Young, charismatic and belligerent, Hashimoto is the antithesis of a typical Japanese politician in both personality and policy. The 43-year-old maverick has proposed sweeping change in the municipal public sector, including the implementation of performance-based benchmarks on grade and secondary school faculty; the privatization of the Osaka Municipal Subway; spending cuts to the fine arts; and a near 50% reduction of the municipal government workforce. On the national front, Hashimoto has called for abolition of nuclear power; the elimination of the Diet’s upper house; and strongly supports upping national defense. Substantial views, from a politician with no real political experience on the federal stage.
Substance, however, is what the public seems to want from a national government that - in recent recollection - has had anything but. Movement on Japan’s entry into the Trans-Pacific Partnership free trade agreements has been slow, if not wholly nonexistent. The only result yielded by Japan’s continued spat with China over the Senkaku islands has been damaged economic relations. It does not come as any surprise to those even vaguely familiar with East Asian politics how poorly the Japanese government currently sits in the view of its people.
It is easy to see the sway Hashimoto holds in light of the above; more than ever, change is needed in a country that, for all its hustle and bustle, seems to be at a standstill. In the eyes of many, his brand of politics is certainly preferential to that of the old guard. Change is needed, and Hashimoto has promised to deliver change.
How effective Hashimoto will be in delivering this change, however, is an entirely different matter. Pointing the metaphoric gun and shooting everything on site may not bode well in a system that has largely been run by mutual backscratching. Farmers and rural dwellers, who hold a disproportionate amount of power in Japanese government, are staunchly opposed to his plan of joining the TPP.

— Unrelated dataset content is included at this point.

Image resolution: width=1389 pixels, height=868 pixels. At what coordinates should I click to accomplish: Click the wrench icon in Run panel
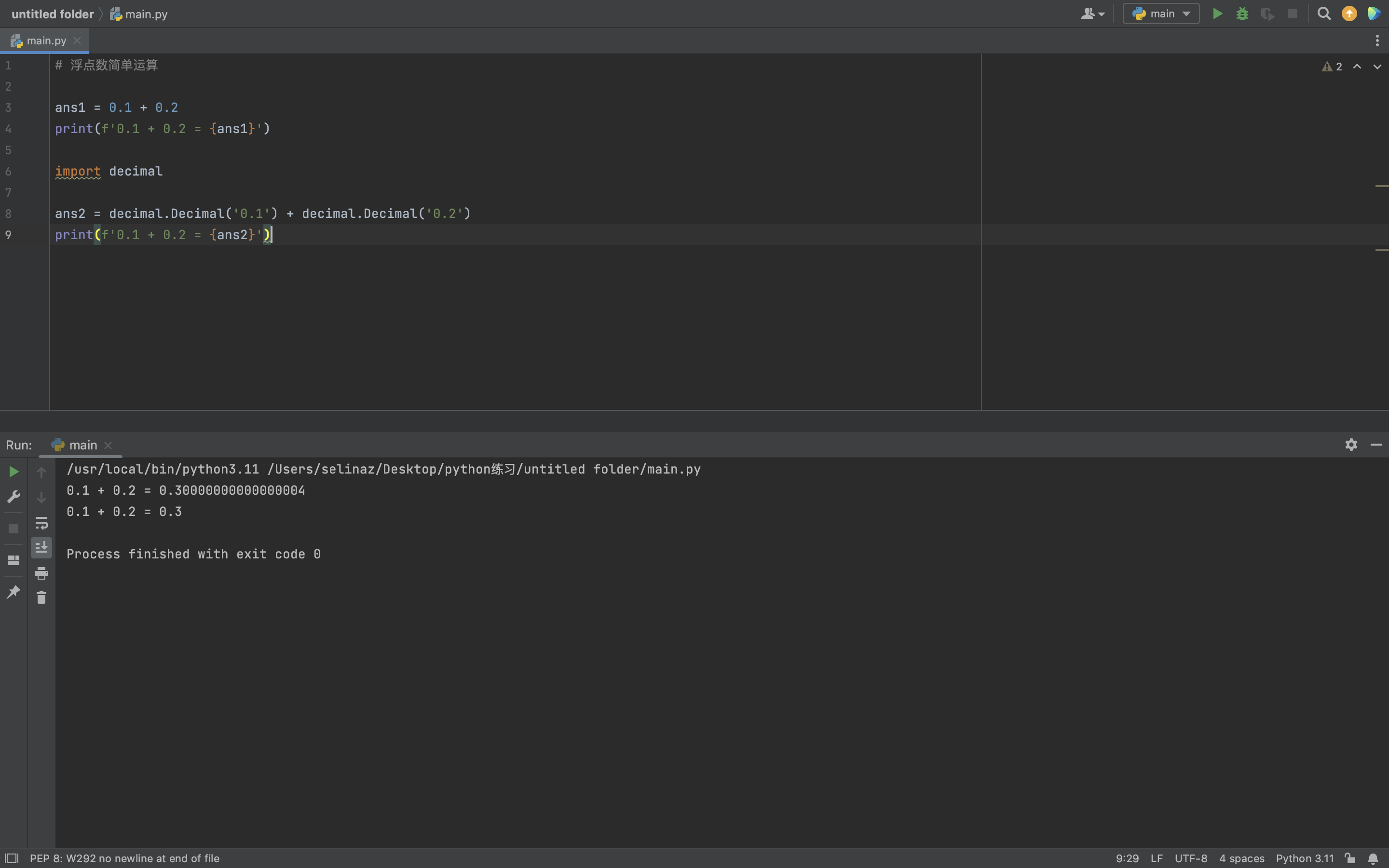click(x=14, y=497)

While popular in Osaka, recognition of the political firebrand dips as one ventures farther from Kansai region. The internal power struggle between him and ex-Tokyo Gov Shintaro Ishihara following the merger of his party with Ishihara’s certainly lends no favor to his cause. Although surmountable, the challenges facing Hashimoto in his quest to the top are not insignificant.
Nonetheless, Hashimoto’s existence in the oft-opaque world of Japanese politics will spark inevitable change. Whether that change is for the better or worse is a matter that can only be told through the passage of time.